The pulps laid the groundwork for the golden age, which lasted through the 40s and 50s. It was greatly influenced by John Campbell’s tenure as editor of Astounding Science Fiction, and the authors that he mentored. This was when science fiction really came into its own. Major authors from this era include Isaac Asimov, Robert A. Heinlein, Arthur C. Clarke, George Orwell, and Ray Bradbury.

The next major era was the New Wave, when authors like Ursula K. Le Guin, Michael Moorcock, Frank Herbert, and Phillip K. Dick broke out of the conventions established by Campbell and other golden age figures, experimenting with new styles and creating new tropes. This was when we began to distinguish between “hard” science fiction that revolved around the hard sciences like physics and math, and “soft” science fiction that revolved instead around things like political science and social studies. The political radicalism of the 60s and 70s also influenced the science fiction of this era.

At this point, most histories of science fiction point to an era called “cyberpunk” or “the digital age,” which emerged in the 80s and defines the period that we’re currently living through. However, I don’t think this is correct. Instead, I think that literary science fiction went through a dark age from the mid-80s to the late 00s, and only recently began to emerge from it. Let me explain.

In film, TV, and video games, the 80s and 90s were a golden age. For books, however, it was exactly the opposite. The rise of the big box stores like Borders and Barnes & Noble drove independent booksellers out of business, which caused many local distribution companies to collapse. This, in turn, led to a period of mergers and consolidation within the publishing industry, giving rise to the “big six”: Hachette, HarperCollins, Macmillan, Penguin, Random House, and Simon & Schuster.

At the same time, the rise of the internet led to a massive and precipitous decline across newspapers and periodicals, including traditional short story magazines such as Analog and Asimov’s. Most of the science fiction magazines folded, unable to adapt their business models to the changing world. This would later change as podcasting and crowdfunding, but before those innovations would later revolutionize the industry, many considered short stories to be dead.

The effect of all of this was that literary science fiction entered a period of managed (and sometimes catastrophic) decline.
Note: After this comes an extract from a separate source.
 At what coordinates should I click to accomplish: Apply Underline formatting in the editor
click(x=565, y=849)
As the publishing houses merged and consolidated, their offices all moved to New York City in order to pool talent and resources into one geographic center. However, this also led to problems like groupthink as publishing fell in an echo chamber.

Science fiction began to balkanize. The proliferation of cyberpunk, steampunk, deiselpunk, biopunk, and all the other _____punk subgenres is emblematic of this. Furthermore, as all of the major editors became caught up in the echo chambers of progressive, blue-state politics, they increasingly overlooked red state authors from “flyover country.” Baen, whose offices are in North Carolina, has never suffered from this, but Tor and the other New York publishers really have.
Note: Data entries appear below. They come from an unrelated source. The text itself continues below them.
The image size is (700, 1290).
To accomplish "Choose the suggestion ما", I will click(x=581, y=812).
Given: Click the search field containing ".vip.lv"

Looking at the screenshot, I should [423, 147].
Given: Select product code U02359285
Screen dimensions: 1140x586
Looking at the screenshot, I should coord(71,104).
I think Orson Scott Card really bookends this period. In the 80s, he was the first author to win the Hugo and the Nebula in the same year. In the 00s, he was all but excommunicated from the canon for his allegedly homophobic views. Science fiction had transformed from the big tent genre of the 50s, 60s, and 70s to something so balkanized, elitist, and radical that “wrongthink” had unironically become a crime in the very genre that had invented the term.

And then indie publishing happened.

This author’s note is getting long, and there are other things (including writing) that I have to do today, so I’ll have to end on that note. I’ll follow up in my next newsletter with my thoughts on current trends in the science fiction genre, and where we’re heading from here. I think the 20s will see some massive creative destruction, but ultimately I’m hopeful that the best is yet to come. The dark age is over, and there’s never been a better time to be a reader—or a writer!